══ Document segment ══
Classification with tall fat data I need to train a linear classifier on my laptop with hundreds of thousands of data points and about ten thousand features. What are my options? What is the state of the art for this type of problem?
It seems like stochastic gradient descent is promising direction, and my sense is that this is state of the art:
"Pegasos: Primal Estimated sub-GrAdient SOlver for SVM" Shai Shalev-Shwartz, Yoram Singer, Nathan Srebro, Andrew Cotter." Mathematical Programming, Series B, 127(1):3-30, year: 2007  . "
Is this the consensus? Should I be looking in some other direction?
 A: First, I would like to ask you how do you know linear classifier is the best choice? Intuitively for such a large space (R^10000) it is possible that some other non-linear classifier is a better choice.
I suggest you to try several different classifiers and observe the prediction errors (I would try several regularized classification models).
═══
══ Dataset excerpts ══
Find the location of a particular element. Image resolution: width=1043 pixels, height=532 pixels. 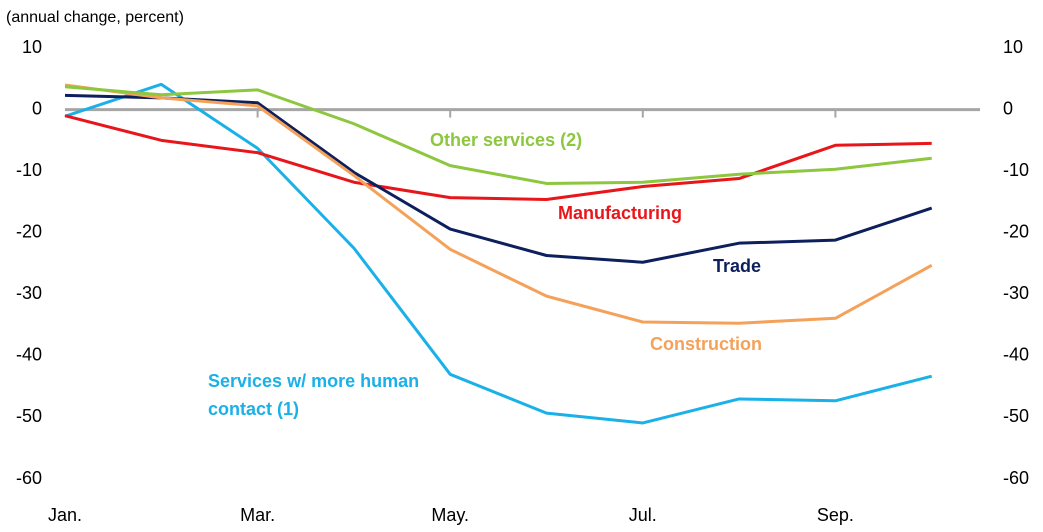

x-tick-label: Sep. is located at coordinates (836, 515).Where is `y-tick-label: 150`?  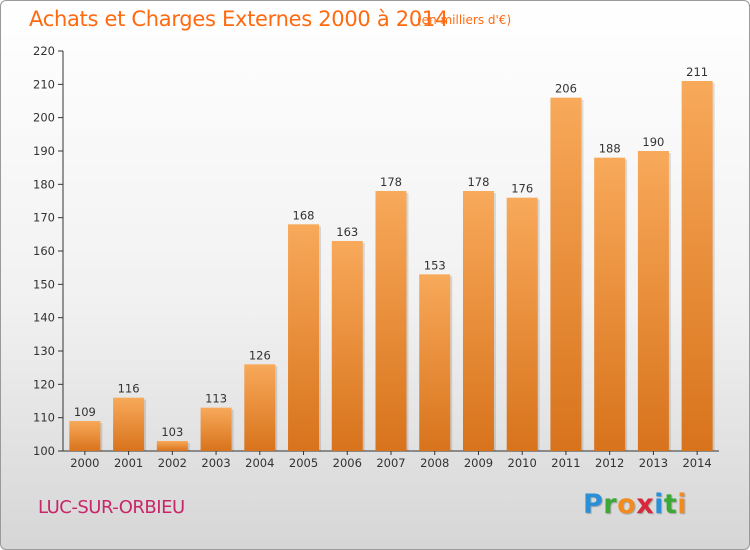 y-tick-label: 150 is located at coordinates (44, 284).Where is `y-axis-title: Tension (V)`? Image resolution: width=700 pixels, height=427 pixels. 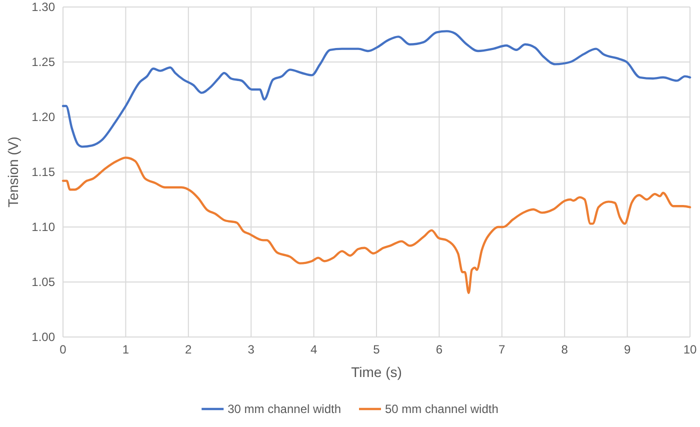 y-axis-title: Tension (V) is located at coordinates (13, 172).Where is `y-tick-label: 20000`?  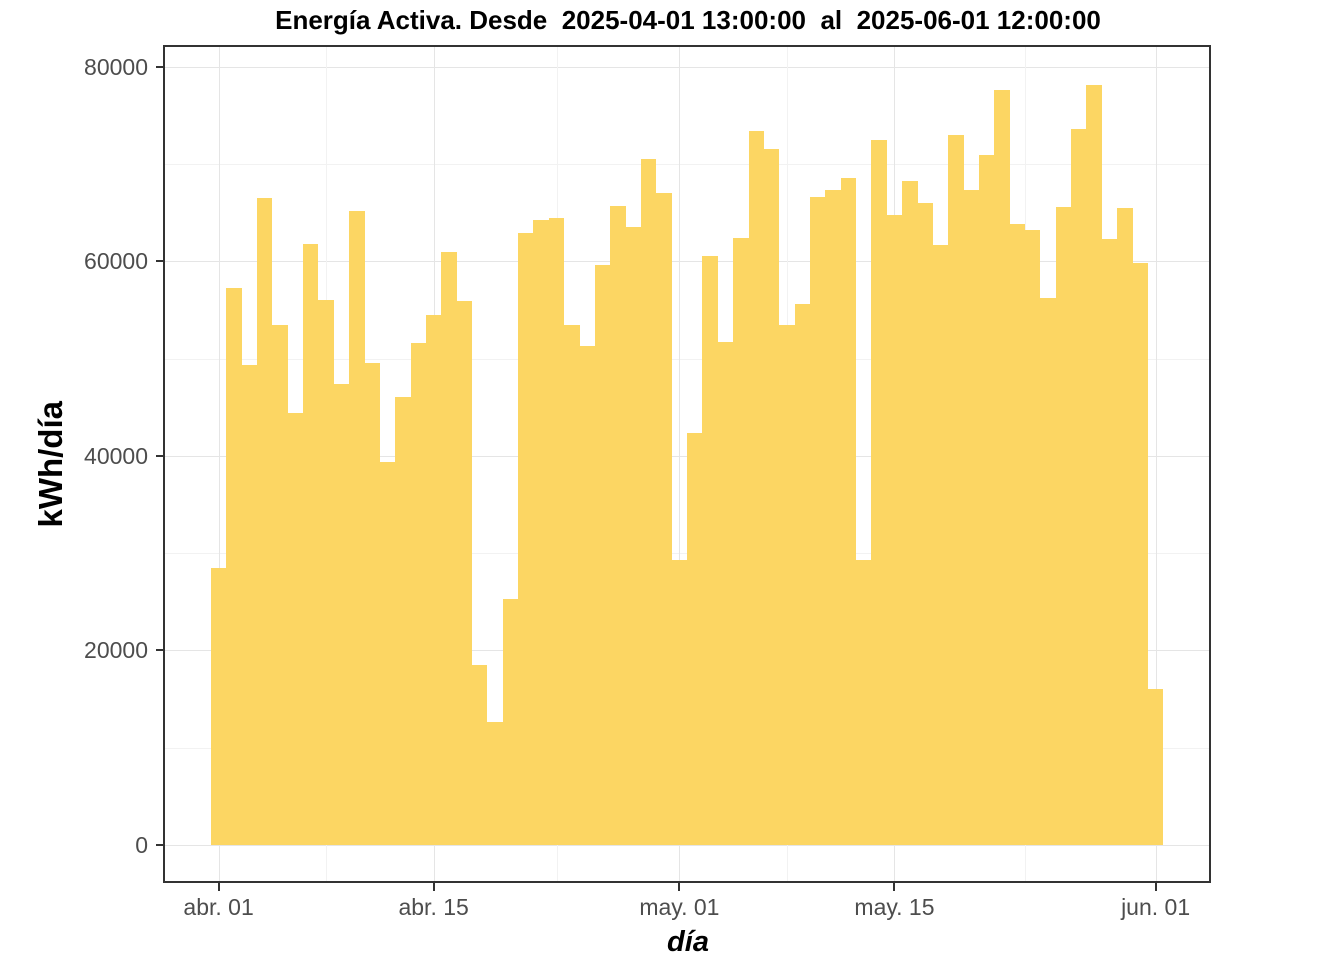 y-tick-label: 20000 is located at coordinates (116, 650).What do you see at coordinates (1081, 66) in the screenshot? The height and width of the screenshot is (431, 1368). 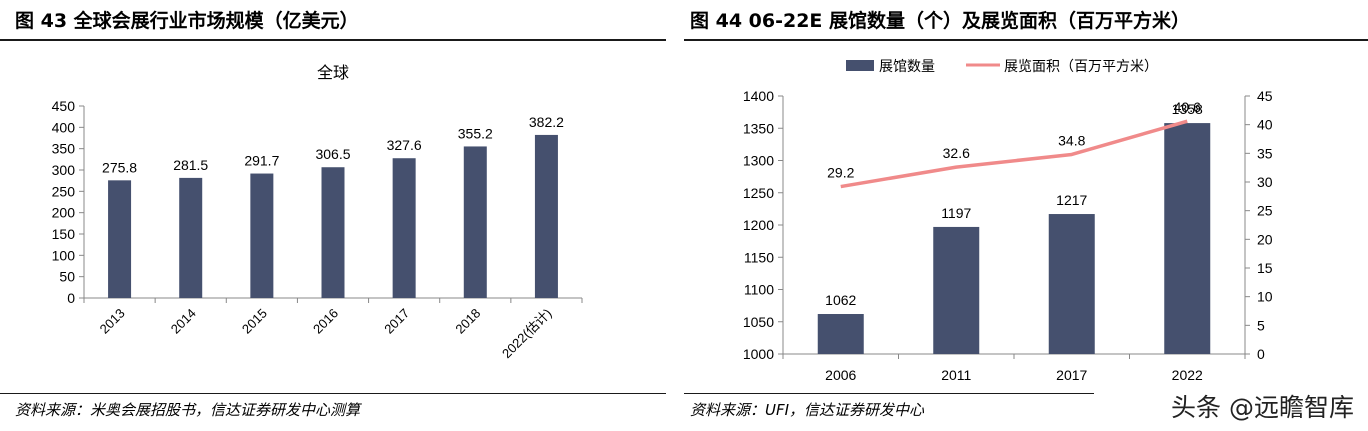 I see `legend-line-label: 展览面积（百万平方米）` at bounding box center [1081, 66].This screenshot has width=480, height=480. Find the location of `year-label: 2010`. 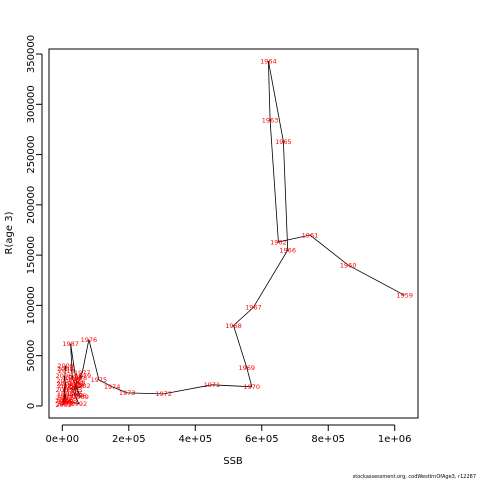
═══
Answer these questions using the post on classification with tall fat data:
1. How many data points and features does the asker's problem involve?
2. Which method does the asker consider a promising direction?
3. What does the reply suggest doing instead of committing to a linear classifier?

1. Hundreds of thousands of data points and about ten thousand features.
2. Stochastic gradient descent.
3. Trying several different classifiers, such as several regularized classification models, and observing their prediction errors.